Here are some records. Print all of them exactly.

Stored items from a collection:
----------------------------------------

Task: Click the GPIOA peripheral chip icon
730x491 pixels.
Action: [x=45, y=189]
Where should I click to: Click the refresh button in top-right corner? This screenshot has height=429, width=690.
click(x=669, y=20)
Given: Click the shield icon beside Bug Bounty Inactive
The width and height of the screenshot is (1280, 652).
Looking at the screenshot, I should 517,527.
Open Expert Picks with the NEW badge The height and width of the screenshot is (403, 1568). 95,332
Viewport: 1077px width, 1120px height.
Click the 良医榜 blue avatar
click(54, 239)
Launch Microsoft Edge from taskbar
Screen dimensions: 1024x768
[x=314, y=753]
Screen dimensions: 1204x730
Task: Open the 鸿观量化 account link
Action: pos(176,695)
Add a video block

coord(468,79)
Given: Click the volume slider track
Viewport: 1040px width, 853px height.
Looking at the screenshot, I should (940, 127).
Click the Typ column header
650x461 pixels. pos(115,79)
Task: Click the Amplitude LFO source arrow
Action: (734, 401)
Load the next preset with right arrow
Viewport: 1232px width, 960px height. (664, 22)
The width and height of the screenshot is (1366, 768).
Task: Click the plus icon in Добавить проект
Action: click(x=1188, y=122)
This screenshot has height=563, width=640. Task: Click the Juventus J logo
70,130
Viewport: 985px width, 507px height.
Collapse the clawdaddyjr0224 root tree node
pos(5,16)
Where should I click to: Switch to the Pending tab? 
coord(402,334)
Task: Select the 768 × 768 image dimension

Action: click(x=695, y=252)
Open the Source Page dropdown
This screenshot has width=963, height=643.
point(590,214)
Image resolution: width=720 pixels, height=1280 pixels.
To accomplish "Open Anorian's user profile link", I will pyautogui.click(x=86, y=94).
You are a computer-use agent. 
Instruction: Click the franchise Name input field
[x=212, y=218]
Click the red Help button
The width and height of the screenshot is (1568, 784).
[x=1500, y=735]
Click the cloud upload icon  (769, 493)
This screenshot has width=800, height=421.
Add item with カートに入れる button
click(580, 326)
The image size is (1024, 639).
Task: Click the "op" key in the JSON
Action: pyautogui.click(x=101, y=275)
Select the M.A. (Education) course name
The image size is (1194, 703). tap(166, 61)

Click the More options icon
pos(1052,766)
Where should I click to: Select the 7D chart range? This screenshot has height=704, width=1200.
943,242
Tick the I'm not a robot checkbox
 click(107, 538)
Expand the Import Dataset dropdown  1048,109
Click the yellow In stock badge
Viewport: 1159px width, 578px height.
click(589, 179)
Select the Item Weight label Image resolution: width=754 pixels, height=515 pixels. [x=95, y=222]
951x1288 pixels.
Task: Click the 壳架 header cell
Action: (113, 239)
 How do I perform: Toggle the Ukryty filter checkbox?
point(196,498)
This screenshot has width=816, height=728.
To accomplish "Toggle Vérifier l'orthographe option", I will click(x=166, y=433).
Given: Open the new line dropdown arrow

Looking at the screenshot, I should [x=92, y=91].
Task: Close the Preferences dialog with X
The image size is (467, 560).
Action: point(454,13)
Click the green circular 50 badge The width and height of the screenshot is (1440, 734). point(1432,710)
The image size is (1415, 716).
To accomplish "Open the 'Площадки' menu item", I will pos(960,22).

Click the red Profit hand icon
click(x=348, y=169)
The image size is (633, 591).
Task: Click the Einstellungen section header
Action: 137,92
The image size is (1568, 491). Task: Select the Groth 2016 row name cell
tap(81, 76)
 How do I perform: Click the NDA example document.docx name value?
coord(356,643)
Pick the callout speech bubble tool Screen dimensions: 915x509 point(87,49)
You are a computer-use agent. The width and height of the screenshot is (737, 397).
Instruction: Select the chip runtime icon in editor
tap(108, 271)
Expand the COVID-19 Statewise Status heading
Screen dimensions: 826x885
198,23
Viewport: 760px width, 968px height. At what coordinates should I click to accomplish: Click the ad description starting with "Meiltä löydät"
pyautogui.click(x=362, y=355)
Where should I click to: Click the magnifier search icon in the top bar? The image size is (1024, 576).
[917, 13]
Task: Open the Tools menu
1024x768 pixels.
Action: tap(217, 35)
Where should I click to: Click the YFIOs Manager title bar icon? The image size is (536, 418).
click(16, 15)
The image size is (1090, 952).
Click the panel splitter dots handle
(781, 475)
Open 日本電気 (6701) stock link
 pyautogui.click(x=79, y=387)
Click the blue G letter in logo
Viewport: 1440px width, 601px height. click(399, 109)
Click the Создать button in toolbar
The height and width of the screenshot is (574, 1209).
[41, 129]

----------------------------------------

**Answer section**
Task: Click the GPIOA peripheral chip icon
730x491 pixels.
Action: [x=45, y=189]
Where should I click to: Click the refresh button in top-right corner? This screenshot has height=429, width=690.
click(x=669, y=20)
Given: Click the shield icon beside Bug Bounty Inactive
The width and height of the screenshot is (1280, 652).
Looking at the screenshot, I should 517,527.
Open Expert Picks with the NEW badge The height and width of the screenshot is (403, 1568). 95,332
Viewport: 1077px width, 1120px height.
Click the 良医榜 blue avatar
click(54, 239)
Launch Microsoft Edge from taskbar
Screen dimensions: 1024x768
[x=314, y=753]
Screen dimensions: 1204x730
Task: Open the 鸿观量化 account link
Action: pos(176,695)
Add a video block

coord(468,79)
Given: Click the volume slider track
Viewport: 1040px width, 853px height.
Looking at the screenshot, I should (940, 127).
Click the Typ column header
650x461 pixels. pos(115,79)
Task: Click the Amplitude LFO source arrow
Action: (734, 401)
Load the next preset with right arrow
Viewport: 1232px width, 960px height. (664, 22)
The width and height of the screenshot is (1366, 768).
Task: Click the plus icon in Добавить проект
Action: click(x=1188, y=122)
This screenshot has height=563, width=640. Task: Click the Juventus J logo
70,130
Viewport: 985px width, 507px height.
Collapse the clawdaddyjr0224 root tree node
pos(5,16)
Where should I click to: Switch to the Pending tab? 
coord(402,334)
Task: Select the 768 × 768 image dimension

Action: click(x=695, y=252)
Open the Source Page dropdown
This screenshot has width=963, height=643.
point(590,214)
Image resolution: width=720 pixels, height=1280 pixels.
To accomplish "Open Anorian's user profile link", I will pyautogui.click(x=86, y=94).
You are a computer-use agent. 
Instruction: Click the franchise Name input field
[x=212, y=218]
Click the red Help button
The width and height of the screenshot is (1568, 784).
[x=1500, y=735]
Click the cloud upload icon  (769, 493)
This screenshot has width=800, height=421.
Add item with カートに入れる button
click(580, 326)
The image size is (1024, 639).
Task: Click the "op" key in the JSON
Action: pyautogui.click(x=101, y=275)
Select the M.A. (Education) course name
The image size is (1194, 703). tap(166, 61)

Click the More options icon
pos(1052,766)
Where should I click to: Select the 7D chart range? This screenshot has height=704, width=1200.
943,242
Tick the I'm not a robot checkbox
 click(107, 538)
Expand the Import Dataset dropdown  1048,109
Click the yellow In stock badge
Viewport: 1159px width, 578px height.
click(589, 179)
Select the Item Weight label Image resolution: width=754 pixels, height=515 pixels. [x=95, y=222]
951x1288 pixels.
Task: Click the 壳架 header cell
Action: (113, 239)
 How do I perform: Toggle the Ukryty filter checkbox?
point(196,498)
This screenshot has width=816, height=728.
To accomplish "Toggle Vérifier l'orthographe option", I will click(x=166, y=433).
Given: Open the new line dropdown arrow

Looking at the screenshot, I should [x=92, y=91].
Task: Close the Preferences dialog with X
The image size is (467, 560).
Action: point(454,13)
Click the green circular 50 badge The width and height of the screenshot is (1440, 734). point(1432,710)
The image size is (1415, 716).
To accomplish "Open the 'Площадки' menu item", I will pos(960,22).

Click the red Profit hand icon
click(x=348, y=169)
The image size is (633, 591).
Task: Click the Einstellungen section header
Action: 137,92
The image size is (1568, 491). Task: Select the Groth 2016 row name cell
tap(81, 76)
 How do I perform: Click the NDA example document.docx name value?
coord(356,643)
Pick the callout speech bubble tool Screen dimensions: 915x509 point(87,49)
You are a computer-use agent. The width and height of the screenshot is (737, 397).
Instruction: Select the chip runtime icon in editor
tap(108, 271)
Expand the COVID-19 Statewise Status heading
Screen dimensions: 826x885
198,23
Viewport: 760px width, 968px height. At what coordinates should I click to accomplish: Click the ad description starting with "Meiltä löydät"
pyautogui.click(x=362, y=355)
Where should I click to: Click the magnifier search icon in the top bar? The image size is (1024, 576).
[917, 13]
Task: Open the Tools menu
1024x768 pixels.
Action: tap(217, 35)
Where should I click to: Click the YFIOs Manager title bar icon? The image size is (536, 418).
click(16, 15)
The image size is (1090, 952).
Click the panel splitter dots handle
(781, 475)
Open 日本電気 (6701) stock link
 pyautogui.click(x=79, y=387)
Click the blue G letter in logo
Viewport: 1440px width, 601px height. click(399, 109)
Click the Создать button in toolbar
The height and width of the screenshot is (574, 1209).
[41, 129]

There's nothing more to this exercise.